Los ángeles, dentro del todoterreno, se agitaban con movimientos sincopados, pero llenos de armonía y cargados de contagiosa electricidad. De hecho, la sincronía entre todos ellos era casi perfecta, pese a un aparente individualismo que, a pupilas menos traspasadas que las mías, podía recordarles algún número de danza moderna con raíces centroafricanas. La carretera por la que circulábamos era de categoría ínfima, pero mi alma sentíase tan alada que en absoluto notaba yo patinazos o socavones. Dany, en cambio, no hacía más que quejarse como una pánfila en un columpio.

—Vamos a tener un disgusto —decía—. Déjate de hacer chiquilladas, Rebecca, y conduce como Dios manda.

No eran chiquilladas. Los ángeles saltaban de júbilo y, como es natural, hacían que el todoterreno saltase también. Yo me esmeraba en seguirles, contagiada de su contento y a sabiendas de que nada malo podía ocurrirme, porque a fin de cuentas, y por un atajo o por otro, el desenlace iba a ser el mismo: reclinarme dulcemente, con una postura recatada y sensual a la vez que ya me tenía yo estudiadísima, en el pecho del Amado. Los ángeles me guiaban y, de paso, guiaban a Dany, aunque Dany la verdad es que no estaba para nada en sintonía con aquel prodigio que estábamos viviendo.

—¿No ves que están jugando con nosotros, Rebecca? ¿No ves que son unos cafres?

—Dany, hijo, espabila. ¿No ves que son ángeles veloces?

—Ya verás como al final consiguen que nos estrellemos.

Yo no sé si las pupilas de Dany estuvieron traspasadas alguna vez, aunque mi disposición es a creer que sí, pero era muy lamentable descubrir lo muchísimo que había bajado de nivel su mirada interior y su propio vocabulario.

Los ángeles, a todo esto, se mostraban cada vez más entusiasmados. No sólo iban raudos a más no poder, sino que sus gestos cada vez eran más expresivos y apuntaban mejor a mis puntos sensibles. Comprendo que los movimientos de pelvis de los que iban en la parte de atrás del todoterreno pudieran antojárseles no ya vulgares, sino incluso ofensivos, a unas pupilas obtusas y desconfiadas, pero era tal la profundidad de mi mirada, y tan grande mi entrega a la llamada del Amado, que no se me ocurría que pudiese haber nada más acertado para arrebatarme: la pelvis de los ángeles no es ningún misterio, me dije, sólo que está reservada para almas selectas. Lo mismo que algunos de sus ademanes no eran lo que parecían —en muchos casos, espasmos típicos de las artes marciales— ni uno de los más vibrantes se dedicaba a hacer continuamente cortes de mangas, sino que la fogosidad angélica, cuando toma apariencia terrenal, produce equívocos que sólo cuando ya estás en una fase de misticismo avanzado eres capaz de desentrañar. De lo contrario, como le ocurría a Dany, te confundes.
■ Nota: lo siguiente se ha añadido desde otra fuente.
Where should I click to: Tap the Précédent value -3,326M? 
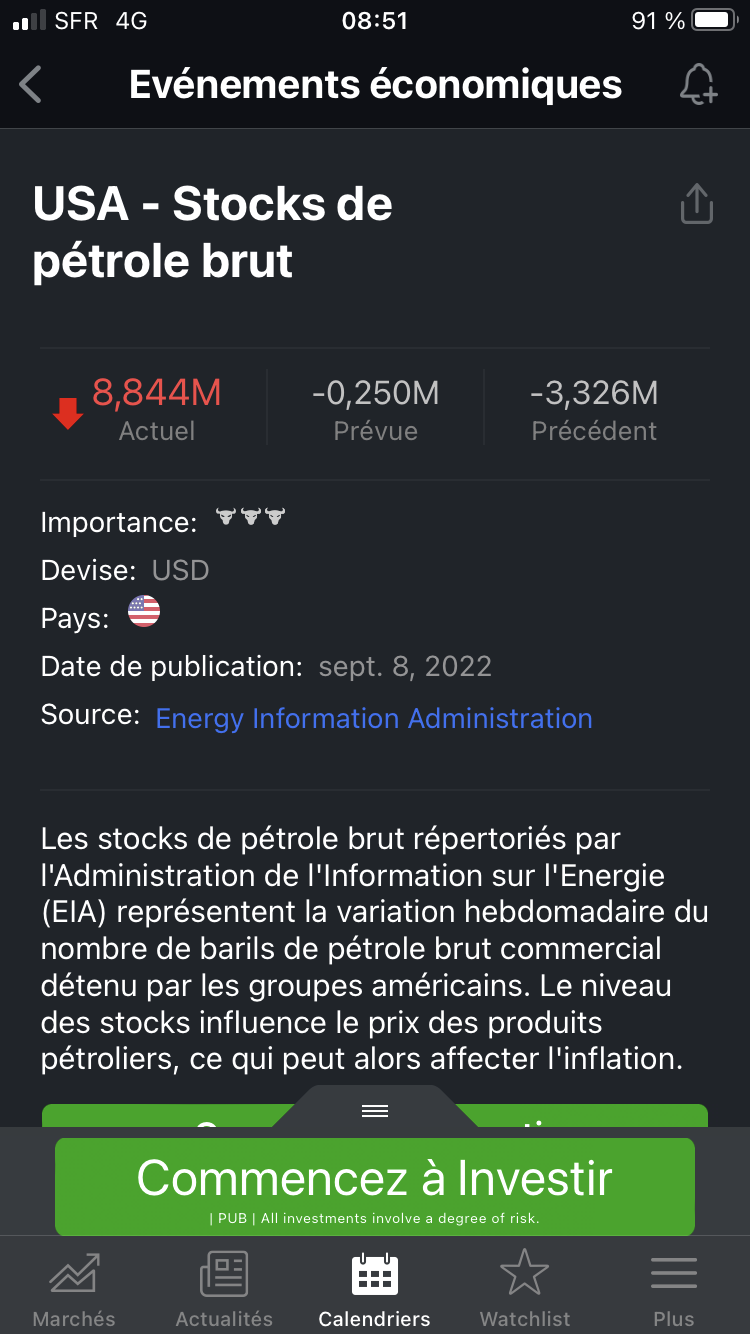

El intermitente derecho del todoterreno empezó a parpadear con mucha energía, y comprendí que había llegado el momento de recibir el mensaje cara a cara. Había yo distinguido momentos antes, y a pesar del ajetreo, una señal de área de descanso, y estaba claro que a ella se dirigían los ángeles y me dirigían a mí. Los ángeles, en efecto, empezaron a hacer gestos muy aparatosos y seductores para que les siguiéramos. Al fondo, a la derecha, se veía ya una arboleda en la que sin duda se habían dispuesto algunas instalaciones rústicas, pero seguramente acogedoras, para que los viajeros hiciesen un alto en el camino y reposaran un poco, repusieran fuerzas y, en casos especiales como el mío, tuviesen encuentros trascendentales.